→ Information shown:
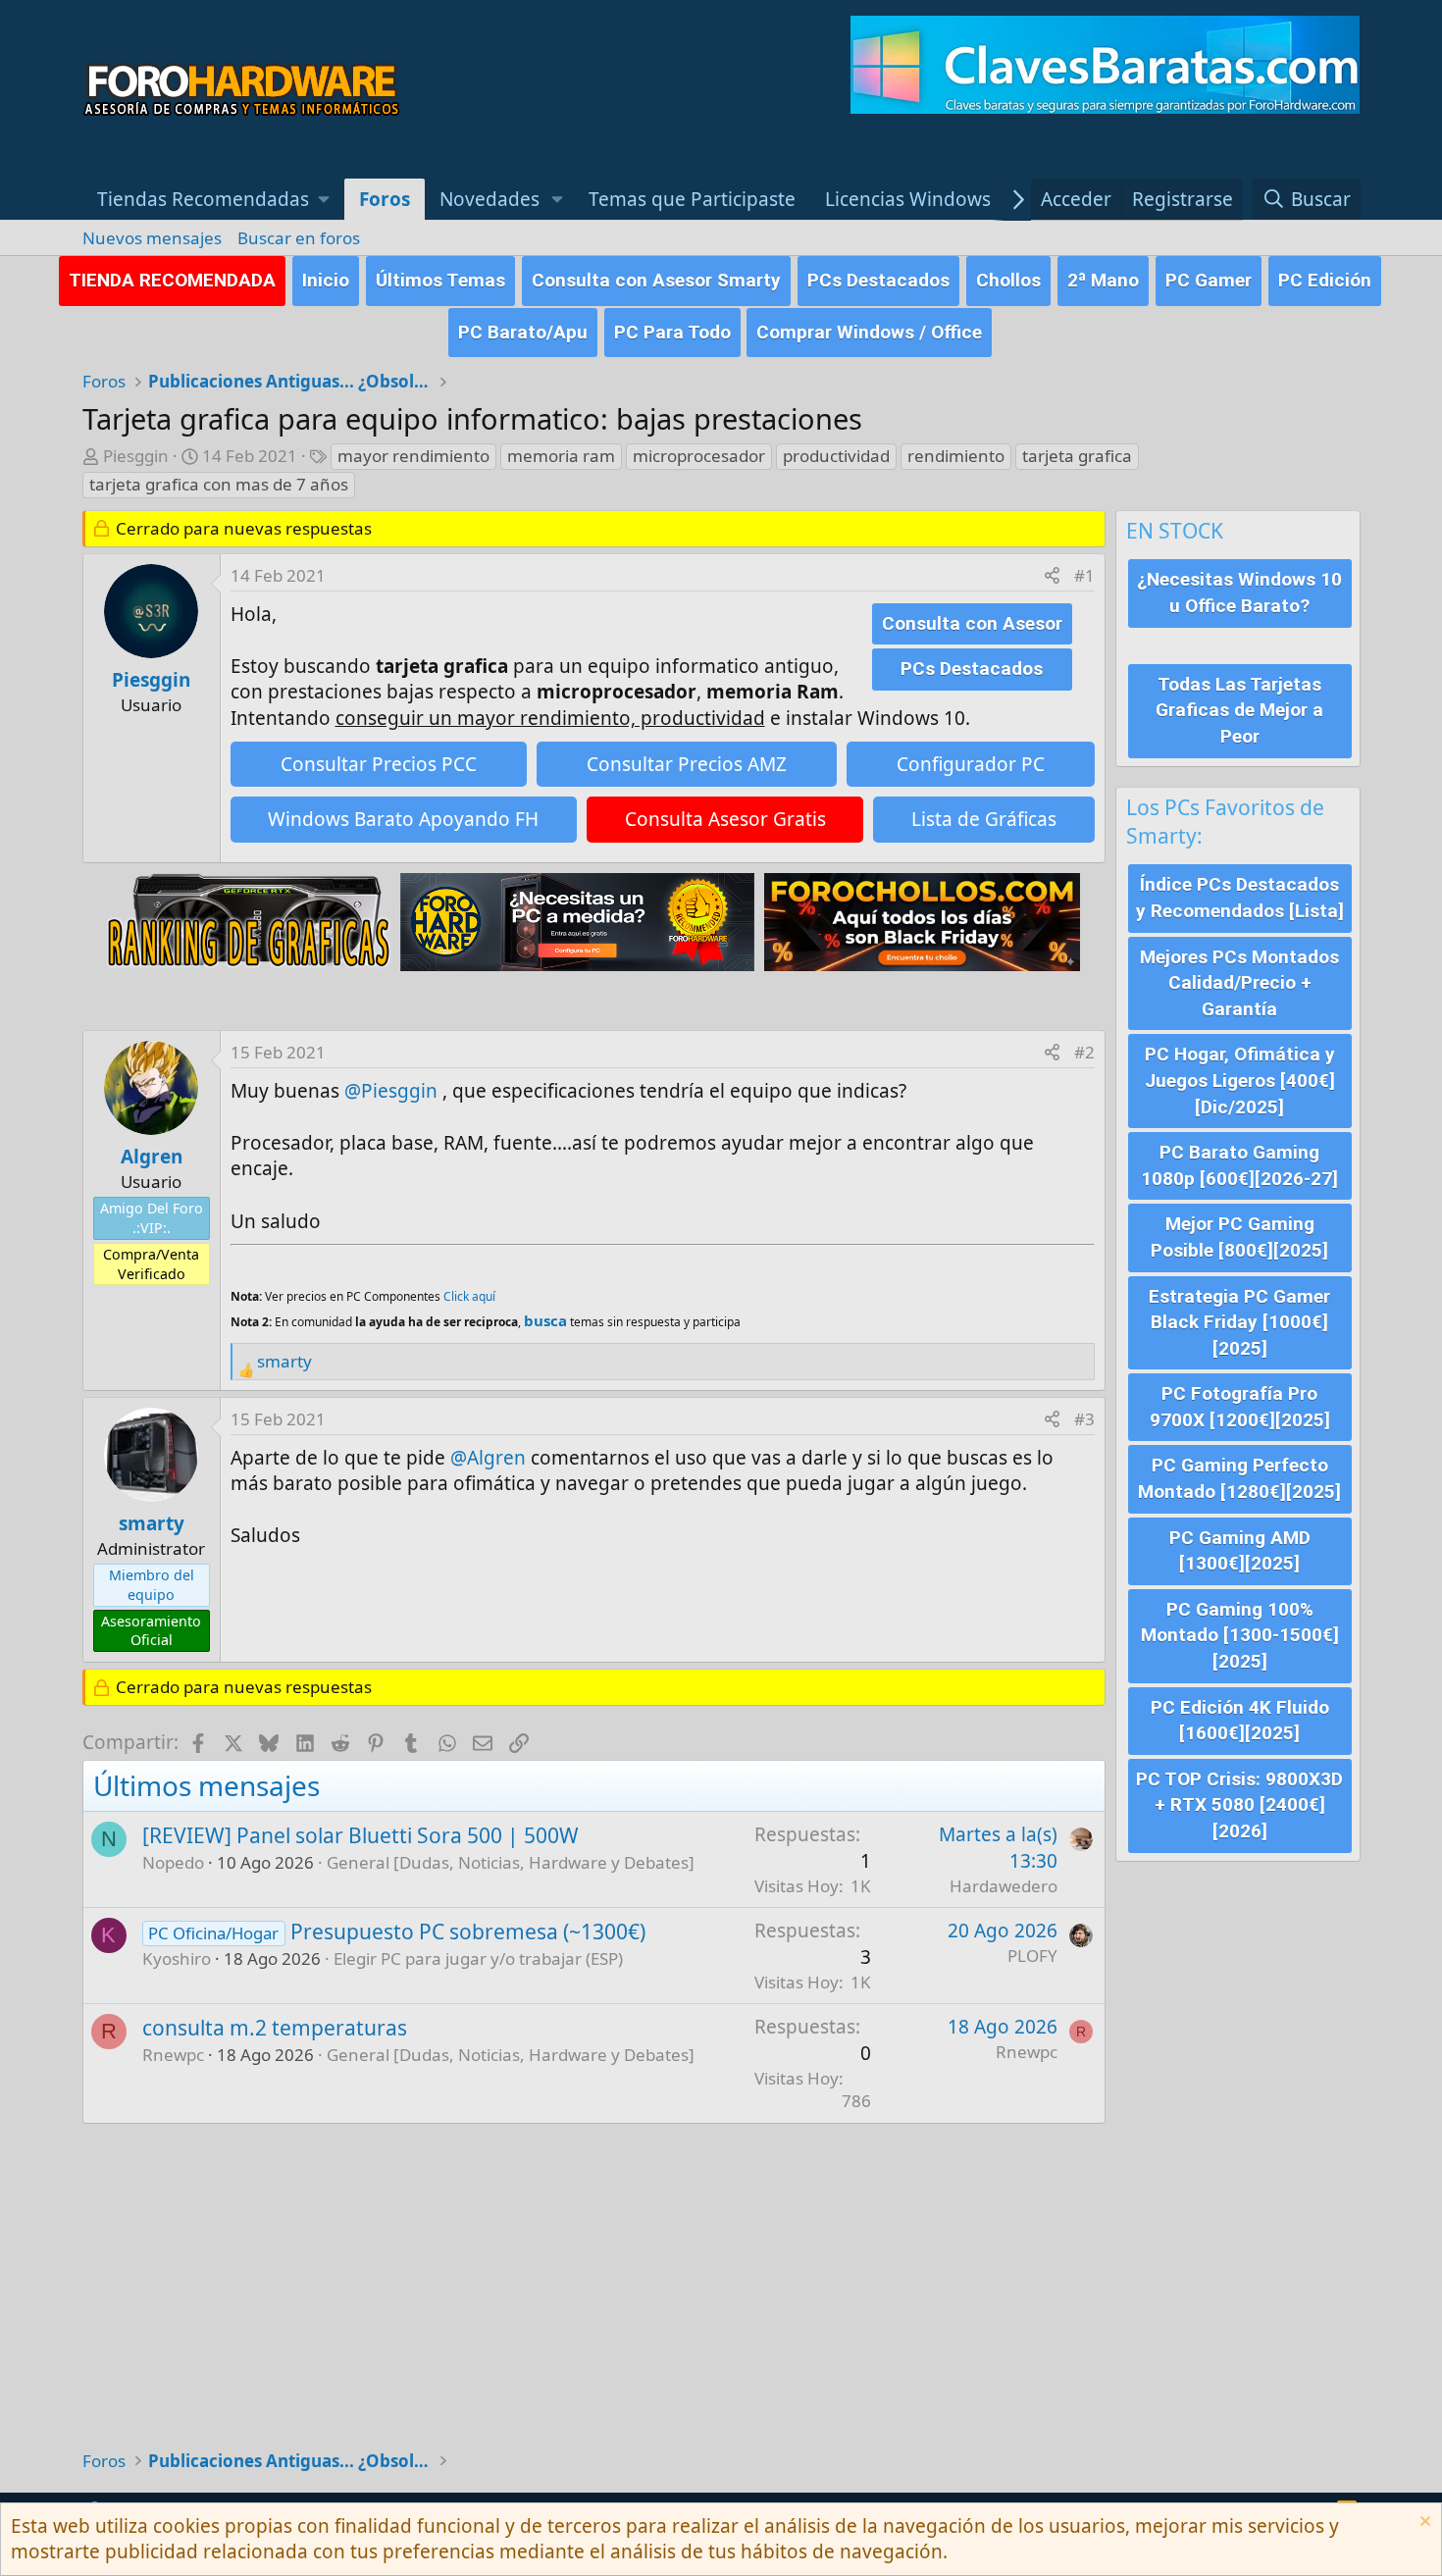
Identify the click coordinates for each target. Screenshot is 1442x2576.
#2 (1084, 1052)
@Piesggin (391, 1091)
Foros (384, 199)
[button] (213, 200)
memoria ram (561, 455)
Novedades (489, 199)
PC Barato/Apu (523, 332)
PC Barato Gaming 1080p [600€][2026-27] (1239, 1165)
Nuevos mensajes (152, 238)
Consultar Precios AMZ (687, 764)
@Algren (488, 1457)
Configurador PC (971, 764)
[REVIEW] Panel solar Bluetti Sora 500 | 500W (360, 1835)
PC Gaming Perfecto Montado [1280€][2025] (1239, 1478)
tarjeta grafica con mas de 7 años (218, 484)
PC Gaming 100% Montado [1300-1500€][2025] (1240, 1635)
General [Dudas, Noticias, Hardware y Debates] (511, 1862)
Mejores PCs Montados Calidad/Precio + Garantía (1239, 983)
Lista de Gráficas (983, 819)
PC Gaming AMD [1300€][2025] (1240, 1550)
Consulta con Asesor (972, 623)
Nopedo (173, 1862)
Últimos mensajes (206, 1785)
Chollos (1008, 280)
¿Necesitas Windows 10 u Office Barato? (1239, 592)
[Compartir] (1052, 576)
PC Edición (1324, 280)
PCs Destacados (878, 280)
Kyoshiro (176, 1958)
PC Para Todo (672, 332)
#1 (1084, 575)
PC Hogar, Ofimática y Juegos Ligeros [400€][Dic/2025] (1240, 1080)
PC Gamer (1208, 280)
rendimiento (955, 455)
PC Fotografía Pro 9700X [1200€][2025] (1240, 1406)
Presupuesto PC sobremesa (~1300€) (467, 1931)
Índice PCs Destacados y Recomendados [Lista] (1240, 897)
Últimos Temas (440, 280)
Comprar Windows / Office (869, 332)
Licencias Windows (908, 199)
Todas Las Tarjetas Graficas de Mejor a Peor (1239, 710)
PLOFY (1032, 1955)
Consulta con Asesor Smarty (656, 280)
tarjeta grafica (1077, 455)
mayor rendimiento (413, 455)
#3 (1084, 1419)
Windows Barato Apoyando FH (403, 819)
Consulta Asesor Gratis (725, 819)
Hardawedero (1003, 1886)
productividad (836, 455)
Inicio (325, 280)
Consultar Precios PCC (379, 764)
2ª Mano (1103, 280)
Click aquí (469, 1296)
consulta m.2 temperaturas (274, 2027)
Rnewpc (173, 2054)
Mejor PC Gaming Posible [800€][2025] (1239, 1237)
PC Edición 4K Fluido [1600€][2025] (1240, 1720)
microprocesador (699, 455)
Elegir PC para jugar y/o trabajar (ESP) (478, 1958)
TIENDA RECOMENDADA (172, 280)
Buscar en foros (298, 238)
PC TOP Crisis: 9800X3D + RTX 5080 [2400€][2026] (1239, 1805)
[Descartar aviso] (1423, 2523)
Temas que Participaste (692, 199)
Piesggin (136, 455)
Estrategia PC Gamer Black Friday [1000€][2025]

→ What the task requires: Copy out only the lines of the records above from the one with "PC Barato Gaming" through the one with "Presupuesto PC sobremesa (~1300€) (467, 1931)", exactly as they stand, both included.

→ Output for this task:
PC Barato Gaming 1080p [600€][2026-27] (1239, 1165)
Nuevos mensajes (152, 238)
Consultar Precios AMZ (687, 764)
@Algren (488, 1457)
Configurador PC (971, 764)
[REVIEW] Panel solar Bluetti Sora 500 | 500W (360, 1835)
PC Gaming Perfecto Montado [1280€][2025] (1239, 1478)
tarjeta grafica con mas de 7 años (218, 484)
PC Gaming 100% Montado [1300-1500€][2025] (1240, 1635)
General [Dudas, Noticias, Hardware y Debates] (511, 1862)
Mejores PCs Montados Calidad/Precio + Garantía (1239, 983)
Lista de Gráficas (983, 819)
PC Gaming AMD [1300€][2025] (1240, 1550)
Consulta con Asesor (972, 623)
Nopedo (173, 1862)
Últimos mensajes (206, 1785)
Chollos (1008, 280)
¿Necesitas Windows 10 u Office Barato? (1239, 592)
[Compartir] (1052, 576)
PC Edición (1324, 280)
PCs Destacados (878, 280)
Kyoshiro (176, 1958)
PC Para Todo (672, 332)
#1 (1084, 575)
PC Hogar, Ofimática y Juegos Ligeros [400€][Dic/2025] (1240, 1080)
PC Gamer (1208, 280)
rendimiento (955, 455)
PC Fotografía Pro 9700X [1200€][2025] (1240, 1406)
Presupuesto PC sobremesa (~1300€) (467, 1931)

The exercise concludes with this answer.